Troubleshooting Procedures FLOWTREND mechanical seals are precision engineered and manufactured components, yet one of the most common causes of pump failure are due to the malfunction of a mechanical seal. By design, mechanical seals are friction contact devices and can be subjected to a very wide (typically harsh) range of operating environments.

WHY DO MECHANICAL SEALS FAIL?


There are several reasons why mechanical seals fail. Here are just a few: 1) Pump/system problems a. Pump runs dry b. Vibration (inappropriate TIR of stub shaft, etc) c. Cavitation d. Misalignment of piping e. Excessive temperatures f. Pressure spikes g. Etc. 2) Mechanical Seal problems a. Damage to seal faces prior to installation b. Incorrect installation c. Insufficient or no attachment of water flush component d. Excessive temperature e. Excessive pressure

In the Troubleshooting Procedure section, we attempt to help you find the primary cause of why the mechanical seal has failed. We discuss how to use the evidence of the failed seal to establish what was, or still is, happening inside the pump or seal area. The analysis of the seal failure will enable us to put forward our recommendations for successfully sealing the pump.

TROUBLESHOOTING PROCEDURES

FIRST: Collect the entire seal Examine the wear track (compare to sketches below) Examine the faces for damage Examine for signs of heat (bluing of stainless, etc.) Examine the seal drive component for damage Examine the springs for damage Examine the elastomeres for damage

THEN, Compare:

Proper Wear Track. The pattern on the wide face will be equal to the
width of the narrow seal face. When this occurs, the cause of leakage is unlikely to be seal related. The wear pattern should be concentric with the inner diameters.

Narrow Wear Track. When the wear track is narrower than the thinnest
width face, this means the seal has been over pressurized and has bowed away from the pressure. This bowing causes the seal to seal only on a portion of the face width. This is from improper design and the seal must be changed to a higher pressure, more rugged design.

No Wear Track. This usually means that both of the seal faces are
rotating with each other. Check that the drive mechanism or anti rotation devices are working correctly.

Wide Wear Track. The wear pattern is wider than the narrow face. This
pattern indicates that opening of the faces has allowed excessive film between the faces. This can be caused by a cocked stationary face, pump misalignment, pipe strain, or pump cavitation. The pump misalignment or vibration can cause the rotary seal to move back and hang up on the shaft. The most practical solution to this is realignment of the pump. A wide wear pattern is also symptomatic of excessive shaft motion.

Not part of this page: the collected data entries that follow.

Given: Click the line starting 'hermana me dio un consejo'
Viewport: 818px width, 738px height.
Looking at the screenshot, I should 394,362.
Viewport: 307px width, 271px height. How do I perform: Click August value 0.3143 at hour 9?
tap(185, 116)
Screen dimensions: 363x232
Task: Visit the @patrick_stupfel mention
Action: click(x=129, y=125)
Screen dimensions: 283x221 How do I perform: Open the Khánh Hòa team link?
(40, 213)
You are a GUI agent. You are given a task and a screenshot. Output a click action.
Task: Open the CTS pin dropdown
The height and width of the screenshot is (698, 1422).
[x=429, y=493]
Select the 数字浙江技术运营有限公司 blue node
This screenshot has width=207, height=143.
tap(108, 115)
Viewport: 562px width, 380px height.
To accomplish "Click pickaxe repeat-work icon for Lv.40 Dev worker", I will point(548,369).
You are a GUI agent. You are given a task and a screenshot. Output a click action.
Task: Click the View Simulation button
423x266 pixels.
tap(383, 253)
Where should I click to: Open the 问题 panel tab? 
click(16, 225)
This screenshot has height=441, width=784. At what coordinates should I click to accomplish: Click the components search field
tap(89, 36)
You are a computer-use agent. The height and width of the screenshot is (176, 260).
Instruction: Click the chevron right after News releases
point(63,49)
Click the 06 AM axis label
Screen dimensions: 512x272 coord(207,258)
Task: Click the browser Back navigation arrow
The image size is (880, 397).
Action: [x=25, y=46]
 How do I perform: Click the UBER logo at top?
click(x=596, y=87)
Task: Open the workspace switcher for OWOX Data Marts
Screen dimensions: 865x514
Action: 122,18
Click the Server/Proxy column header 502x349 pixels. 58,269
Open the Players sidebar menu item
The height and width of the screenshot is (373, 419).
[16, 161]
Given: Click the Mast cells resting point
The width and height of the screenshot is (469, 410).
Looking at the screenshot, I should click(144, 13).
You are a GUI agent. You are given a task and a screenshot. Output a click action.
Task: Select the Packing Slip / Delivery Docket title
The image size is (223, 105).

Intermittent Wear Track. This wear pattern can be caused by cocking of


the stationary face and/or an excessive surface roughness of the stationary or rotating seal face. Insure that all faces are not cocked and that they are flat at the time of installation. Flowtrend seal faces are warranted to have a face flatness of less that 3 Helium Light Bands.

Uneven Wear Track. This is an uneven wear pattern that rotates off of
the entire wide face at two points. The most probable cause of this is poor pump shaft-drive motor alignment.

Cracked Hard Face. There are two main causes for cracking. Ceramic
seals can crack due to thermal shock (changing temperatures rapidly across the ceramic seal face. If as stream of water hits a face, such as ceramic, that is running hot, it will cause it to fracture.). The second cause of cracking is mechanical shock, which can occur if the face is distorted by dropping or hitting of the seal.

Chipped Edges. Chipping is caused by a large separation of the faces and


consequential breaking when they slam back into each other. It is most often associated with Flashing (which is common in hot water systems or in fluids that may have water condense in them). When water changes from a liquid to a gas, it expands thousands of times in volume and can cause a large face separation. This is also known as chattering. This can also be caused by severe pressure spikes in the pump associated with cavitation. Cavitation is cured by proper liquid volume entering the pump (refer to NPSHr of pump). Usually, small vibrations, misalignments and the like can not cause the breakage because they do not separate the faces enough. The cure in the case of flashing is to reduce the face heat. This is done by insuring that the seal spring tension was not excessive due to the installing it wrong. Using of a single or double flush seal arrangement will provide proper cooling fluid so that this does not occur.

Flaking and Peeling. This occurs primarily when a hard face is plated
with a material. A good example is the Chrome Oxide plated Stainless rotating seals used by Fristam. Other OEMs also plate stainless steel faces with a hard planning of satellite, ceramic, tungsten carbide, or a variety of other materials. Flaking is usually a sign of either a defective coating, or chemical attack at the bond between the base metal and the plating material. The attack may be aggravated by heat generated at the seal face. Switching to a solid face material will solve this problem. FLOWTREND only uses solid face materials.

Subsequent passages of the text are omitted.